This isn’t a subtle tea, or a nuanced one. It doesn’t taste like sweet potato or chocolate or freshly baked bread. It just tastes like tea. As others have noted, PG Tips really is England’s Lipton—albeit a bolder, deeper version. It really is quite strong—my general stance is the more kick the better, but this one can be a bit much even for me if steeped too long. This has been my wakeup beverage of choice lately, and it’s just the thing for those fuzzy early mornings (and really, when are early mornings any other way?) when you’re not aware enough to appreciate a more refined (or pricey) tea and just need a serious caffeine infusion ASAP.
BLERG. My allegies have hit something fierce, even though I’m taking allergy pills every day. A combination of cat and springtime is killing my senses. Ughhhhhhh.
That said, I filmed an episode of Coronation Street on Friday, and it went really well. I do hope they invite me back to reprise my role sometime. I can’t say much more because spoilers, but hopefully I won’t forget to check when it’s on! Anywho. Hoovered about 5 cups of this throughout the day, and as far as basic tea goes, I do prefer it to some. It’s quite strong, so to be honest I only brew it for a minute while stirring my sugar in and then dump the bag. It’s not got that sort of cardboard taste you get with some basic black teas that I find really blech. It’s pretty strong and smooth.
Also, on an almost totally unrelated note, yesterday was Gentleman’s birthday party, and along with the vegetable lasagne and roast and vegetables and salad and garlic bread and everything, I made a Doctor Who Death To The Daleks quarry cake. It was a dark chocolate and tonka bean sponge sandwiched with tonka bean buttercream, enveloped in dark chocolate ganache, and scattered with a cascading landslide of cornflake-marshmallow cookie crumb soil, and the TARDIS and a small army of Daleks dotting the landscape.
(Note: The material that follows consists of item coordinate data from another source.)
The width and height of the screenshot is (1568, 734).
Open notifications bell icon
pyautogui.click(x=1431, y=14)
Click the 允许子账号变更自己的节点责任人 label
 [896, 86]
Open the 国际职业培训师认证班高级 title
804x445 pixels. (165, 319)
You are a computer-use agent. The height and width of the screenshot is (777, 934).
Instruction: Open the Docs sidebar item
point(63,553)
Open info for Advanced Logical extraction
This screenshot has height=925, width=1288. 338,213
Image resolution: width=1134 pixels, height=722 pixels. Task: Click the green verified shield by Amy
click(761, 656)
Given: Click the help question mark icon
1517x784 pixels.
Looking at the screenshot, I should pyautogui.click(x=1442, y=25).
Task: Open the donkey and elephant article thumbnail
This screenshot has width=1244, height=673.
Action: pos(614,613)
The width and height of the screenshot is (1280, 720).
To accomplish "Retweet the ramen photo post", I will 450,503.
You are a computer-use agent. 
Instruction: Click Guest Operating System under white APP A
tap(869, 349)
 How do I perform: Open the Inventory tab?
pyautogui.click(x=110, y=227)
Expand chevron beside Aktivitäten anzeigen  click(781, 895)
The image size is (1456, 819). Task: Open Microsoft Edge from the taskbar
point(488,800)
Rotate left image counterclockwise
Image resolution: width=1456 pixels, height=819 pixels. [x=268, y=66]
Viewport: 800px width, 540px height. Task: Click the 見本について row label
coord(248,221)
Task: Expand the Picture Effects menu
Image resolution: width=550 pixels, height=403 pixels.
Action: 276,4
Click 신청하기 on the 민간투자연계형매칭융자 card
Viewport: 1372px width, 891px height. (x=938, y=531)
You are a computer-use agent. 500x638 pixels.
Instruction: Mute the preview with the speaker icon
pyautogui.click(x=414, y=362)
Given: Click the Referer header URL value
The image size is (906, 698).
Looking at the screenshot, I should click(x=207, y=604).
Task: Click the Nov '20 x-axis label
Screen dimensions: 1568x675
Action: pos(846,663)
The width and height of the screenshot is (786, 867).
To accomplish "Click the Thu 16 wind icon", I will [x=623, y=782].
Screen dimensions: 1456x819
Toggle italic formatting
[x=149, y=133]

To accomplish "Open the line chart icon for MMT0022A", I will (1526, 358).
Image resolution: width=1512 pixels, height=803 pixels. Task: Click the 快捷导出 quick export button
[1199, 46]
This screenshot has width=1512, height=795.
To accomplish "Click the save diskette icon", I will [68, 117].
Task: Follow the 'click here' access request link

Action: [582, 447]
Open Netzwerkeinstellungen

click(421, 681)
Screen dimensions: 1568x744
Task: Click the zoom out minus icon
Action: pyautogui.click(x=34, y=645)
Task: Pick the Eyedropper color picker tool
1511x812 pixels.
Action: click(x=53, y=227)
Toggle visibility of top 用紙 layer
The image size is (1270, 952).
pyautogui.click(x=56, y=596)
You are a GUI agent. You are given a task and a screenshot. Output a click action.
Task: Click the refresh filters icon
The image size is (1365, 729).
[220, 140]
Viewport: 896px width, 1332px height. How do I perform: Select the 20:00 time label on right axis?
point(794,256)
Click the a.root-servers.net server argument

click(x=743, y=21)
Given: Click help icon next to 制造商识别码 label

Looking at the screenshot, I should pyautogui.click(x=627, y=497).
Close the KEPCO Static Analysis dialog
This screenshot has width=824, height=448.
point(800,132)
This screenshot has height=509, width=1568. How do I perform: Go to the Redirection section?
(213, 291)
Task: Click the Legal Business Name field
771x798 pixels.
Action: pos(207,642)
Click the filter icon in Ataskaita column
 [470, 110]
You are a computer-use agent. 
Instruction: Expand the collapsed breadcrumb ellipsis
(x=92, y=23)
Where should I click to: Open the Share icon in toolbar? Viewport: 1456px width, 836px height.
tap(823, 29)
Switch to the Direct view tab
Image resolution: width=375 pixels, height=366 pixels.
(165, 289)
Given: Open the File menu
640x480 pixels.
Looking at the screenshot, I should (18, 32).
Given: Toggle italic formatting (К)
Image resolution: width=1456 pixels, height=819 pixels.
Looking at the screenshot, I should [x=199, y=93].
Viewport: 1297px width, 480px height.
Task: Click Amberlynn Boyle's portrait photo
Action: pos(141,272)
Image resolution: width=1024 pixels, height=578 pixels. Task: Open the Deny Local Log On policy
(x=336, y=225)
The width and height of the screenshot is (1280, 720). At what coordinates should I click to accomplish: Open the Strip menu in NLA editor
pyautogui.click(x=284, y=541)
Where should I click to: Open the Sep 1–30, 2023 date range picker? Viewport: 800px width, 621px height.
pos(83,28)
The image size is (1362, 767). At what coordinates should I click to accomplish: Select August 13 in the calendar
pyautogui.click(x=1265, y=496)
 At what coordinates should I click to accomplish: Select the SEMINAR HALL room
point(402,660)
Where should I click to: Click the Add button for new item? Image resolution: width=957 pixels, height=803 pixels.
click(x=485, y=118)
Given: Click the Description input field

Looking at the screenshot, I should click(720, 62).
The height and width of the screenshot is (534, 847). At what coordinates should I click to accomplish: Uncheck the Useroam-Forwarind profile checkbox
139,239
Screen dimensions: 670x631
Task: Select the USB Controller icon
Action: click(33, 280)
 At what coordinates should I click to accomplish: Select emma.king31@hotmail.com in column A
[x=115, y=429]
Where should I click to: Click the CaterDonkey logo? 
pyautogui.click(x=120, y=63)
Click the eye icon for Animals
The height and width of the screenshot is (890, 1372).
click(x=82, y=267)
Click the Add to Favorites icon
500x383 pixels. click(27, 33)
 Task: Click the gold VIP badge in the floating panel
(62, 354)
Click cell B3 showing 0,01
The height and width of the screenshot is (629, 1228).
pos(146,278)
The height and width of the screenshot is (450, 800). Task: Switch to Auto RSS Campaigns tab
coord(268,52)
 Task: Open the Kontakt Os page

I’m stupidly proud of this thing.
There’s not too much that can be said about this – a pretty decent English brew. Drank with green milk and a sugar, and chosen because of it’s plainness as my last cup of caffeinated tea for the day. This was the last bag from a box of 160, and has been the last bag for a while – the box went down a lot quicker initially than it did towards the end, as I expanded my range of loose-leaf teas. Actually, by the end of it, I think my partner drank more of it than I did.
Probably won’t purchase again, unless I’m in a pinch money-wise, because I have (in my opinion) some better teabags courtesy of Rington’s which I choose over these if I want a plain cup of bog-standard builder’s brew.
This particular cup was more earthy than I remembered from plain old PG tips, with a tiny bit of a fishy taste at the end of the sip that I don’t much care for. An average cuppa for an average night, and not a sipdown that I’m sad about.